A Mixture of Linear-Linear Regression Models for Linear-Circular Regression

TL;DR

This paper presents a novel mixture of linear-linear regression models for linear-circular regression, utilizing EM algorithms for efficient maximum likelihood estimation, demonstrated on wind direction data.

Contribution

It introduces a new mixture model approach for linear-circular regression based on wrapped normal distribution, with two EM algorithms for estimation.

Findings

Effective estimation of wind directions with complex patterns.

Two EM algorithms offer a good balance between accuracy and computation.
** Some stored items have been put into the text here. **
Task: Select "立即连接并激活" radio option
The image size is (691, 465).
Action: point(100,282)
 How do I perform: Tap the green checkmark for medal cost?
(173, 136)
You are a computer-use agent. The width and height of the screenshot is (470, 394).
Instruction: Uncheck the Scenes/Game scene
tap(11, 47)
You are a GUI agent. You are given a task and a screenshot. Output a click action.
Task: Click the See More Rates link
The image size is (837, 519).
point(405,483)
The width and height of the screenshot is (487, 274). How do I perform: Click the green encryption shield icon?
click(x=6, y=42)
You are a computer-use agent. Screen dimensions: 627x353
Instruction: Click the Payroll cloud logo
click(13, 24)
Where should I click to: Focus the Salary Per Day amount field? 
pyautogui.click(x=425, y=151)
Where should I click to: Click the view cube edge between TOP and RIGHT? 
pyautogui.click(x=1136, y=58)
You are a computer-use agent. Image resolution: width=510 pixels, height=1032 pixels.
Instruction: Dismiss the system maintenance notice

Numerical examples validate the proposed approach.

Abstract

We introduce a new approach to a linear-circular regression problem that relates multiple linear predictors to a circular response. We follow a modeling approach of a wrapped normal distribution that describes angular variables and angular distributions and advances it for a linear-circular regression analysis. Some previous works model a circular variable as projection of a bivariate Gaussian random vector on the unit square, and the statistical inference of the resulting model involves complicated sampling steps. The proposed model treats circular responses as the result of the modulo operation on unobserved linear responses. The resulting model is a mixture of multiple linear-linear regression models. We present two EM algorithms for maximum likelihood estimation of the mixture model, one for a parametric model and another for a non-parametric model. The estimation algorithms provide a great trade-off between computation and estimation accuracy, which was numerically shown using five numerical examples. The proposed approach was applied to a problem of estimating wind directions that typically exhibit complex patterns with large variation and circularity.